Grande Entrevista

Maria do Carmo Martins, presidente da Coop. Agrícola de Alcobaça

“O grande desafio é o das alterações climáticas para o qual temos de olhar com inovação”

Entrou como vogal na anterior direção da Cooperativa Agrícola de Alcobaça, mas nas últimas eleições foi o rosto da equipa vencedora e que assumiu funções no início deste ano.
Maria do Carmo Martins será mais conhecida pelo trabalho que tem desenvolvido no Centro Operativo e Tecnológico Hortofrutícola Nacional, onde desempenha o cargo de secretária-geral, mas ideias para implementar na Cooperativa não lhe faltam, a si e à sua equipa de “partilha”, como faz questão de frisar.
O denominador comum é a inovação que também se aplica ao facto de ser uma mulher num cargo ainda muito associado ao masculino. Terá sido também essa uma das razões que a levou a avançar e abrir um “precedente” que pode ser um incentivo para que se repita mais vezes.

Explique-nos um pouco melhor quem é a Maria do Carmo Martins.
Sou engenheira agrónoma, formada pelo Instituto Superior de Agronomia, onde fiz mestrado em Economia Agrária e Sociologia Rural.

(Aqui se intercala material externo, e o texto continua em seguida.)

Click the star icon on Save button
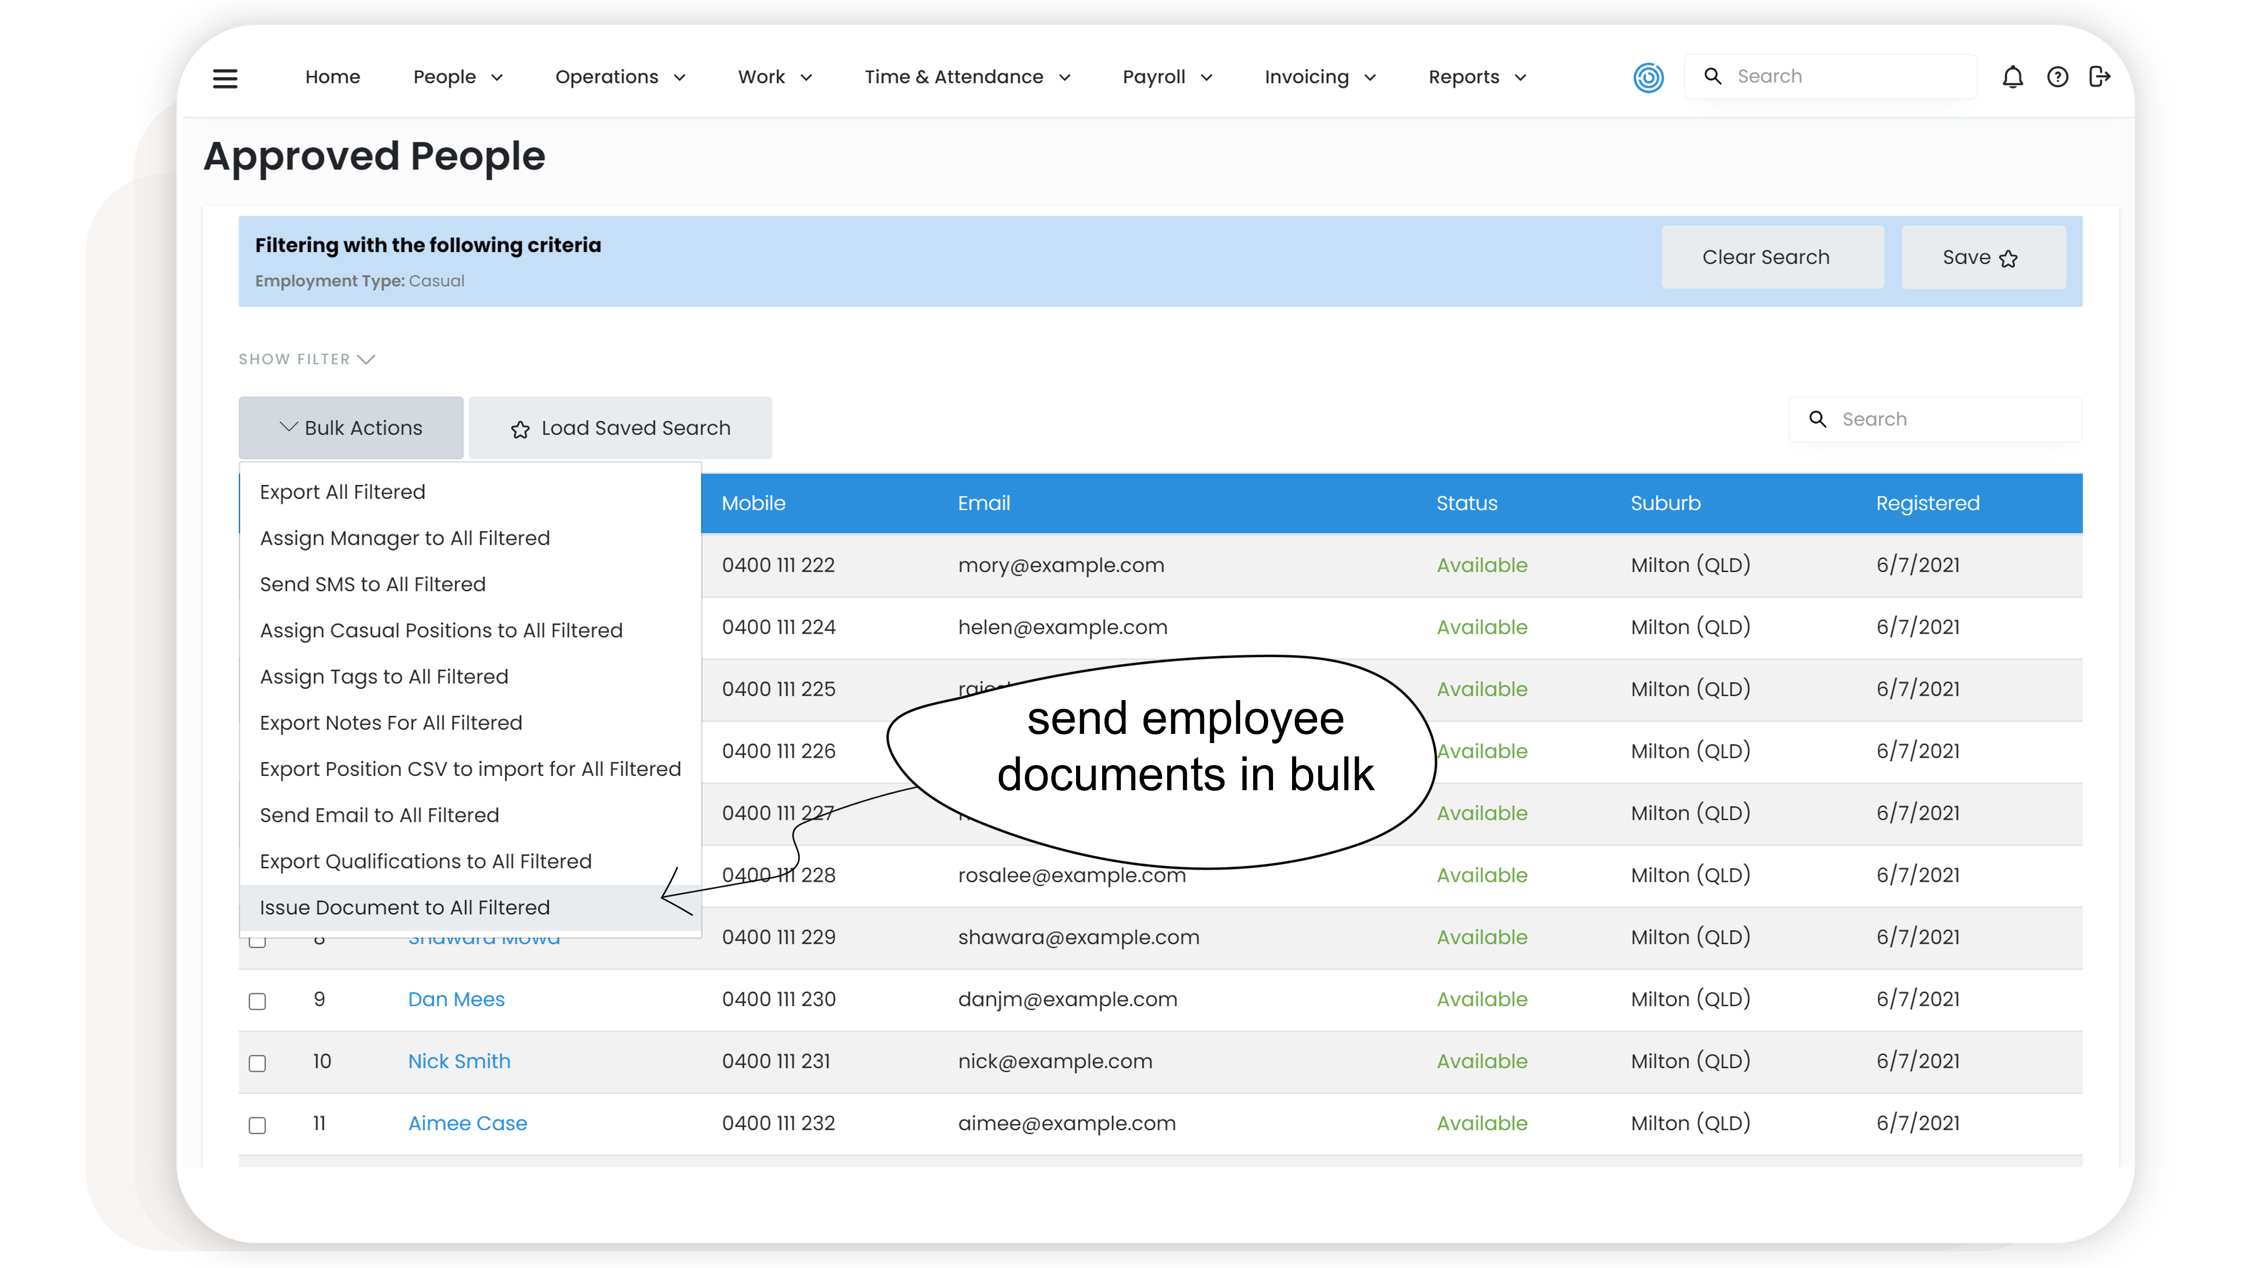 click(x=2008, y=258)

Quando terminei o mestrado envolvi-me imediatamente em projetos de investigação no ISA e passei a lecionar algumas aulas na ESA de Coimbra. À conta da especialização que fiz em agronomia tropical tive oportunidade de conhecer um pouco todo o mundo e até dar aulas na Universidade de Dili, em Timor Leste. Foi aí que conheci o meu marido, também professor, ligado ao Instituto Politécnico de Leiria, o que me fez querer vir mais para o Centro quando regressámos a Portugal.
Foi nessa procura que surgiu a oportunidade de ingressar no Centro Operativo e Tecnológico Hortofrutícola Nacional (COTHN), o que me permitiu continuar ligada à vertente académica.
No COTHN iniciei funções de técnica de fruticultura, ocupando a vaga que existia para dar seguimento a alguns projetos, muito relacionados com a Pera Rocha. Entretanto as atividades do COTHN foram crescendo e quando o anterior secretário-geral abraçou outros desafios a direção propôs-me ocupar o cargo, como acontece até hoje.
Além das inúmeras atividades de transferência de conhecimento entre quem o produz e quem o utiliza (academia e a produção), têm sido produzidos vários projetos de investigação aplicada, juntando estas duas esferas.

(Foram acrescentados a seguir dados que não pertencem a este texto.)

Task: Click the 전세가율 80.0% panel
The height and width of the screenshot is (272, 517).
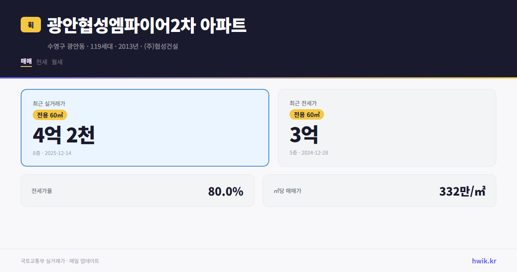Action: click(137, 190)
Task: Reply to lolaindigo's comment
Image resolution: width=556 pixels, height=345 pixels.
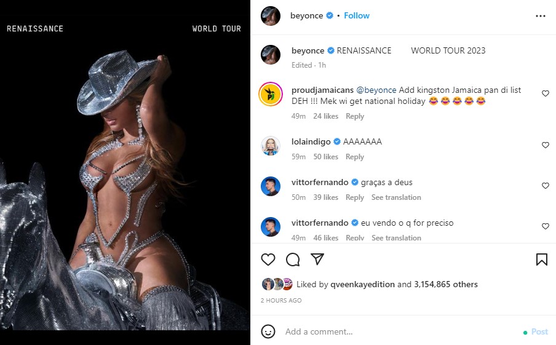Action: 355,157
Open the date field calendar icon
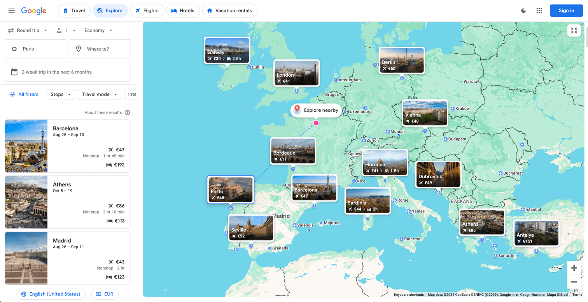The height and width of the screenshot is (302, 588). [14, 72]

Como é que surge a ligação à Cooperativa Agrícola de Alcobaça?
Foi no âmbito deste trabalho (transferência de conhecimento) que na altura do seu segundo mandato o anterior presidente da Cooperativa me procurou, pelo reconhecimento do trabalho do COTHN, a que a própria Cooperativa quis associar-se. Depois deste travar de conhecimento a relação foi-se sedimentando e quando no seu último mandato quis criar uma equipa com uma dinâmica diferente, convidou-me para a integrar. Cargo que aceitei em nome individual, mas fruto do trabalho desenvolvido no COTHN e foi esse o cunho que tentei levar para a direção da Cooperativa.

O conhecimento é a chave para os desafios que se colocam à atividade agrícola, que vai permitir aos agricultores serem competitivos e continuarem a trabalhar.

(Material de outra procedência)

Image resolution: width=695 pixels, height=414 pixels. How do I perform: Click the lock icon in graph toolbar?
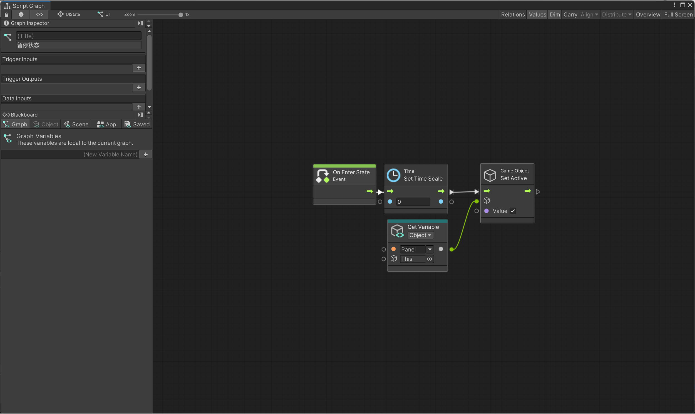tap(6, 15)
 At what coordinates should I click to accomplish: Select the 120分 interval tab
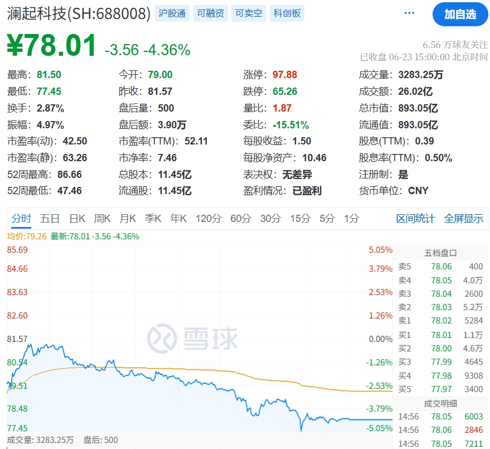(208, 218)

Como é que classifica hoje a relação entre investigação e produção?
Nos últimos dez anos essa relação tornou-se mais fácil e verificou-se uma grande aproximação destas duas esferas, porque os desafios na produção começam a ser cada vez maiores e os produtores, essencialmente os mais profissionais, sentiram necessidade de conseguir resolver os seus problemas.
Do lado da academia também está a verificar-se um esforço grande para que a investigação seja mais orientada para as necessidades da produção.
As próprias opções políticas dos últimos dez anos também foram incentivadoras desta aproximação, nomeadamente em questões como o facto de os projetos não fazerem sentido sem terem empresas envolvidas (…).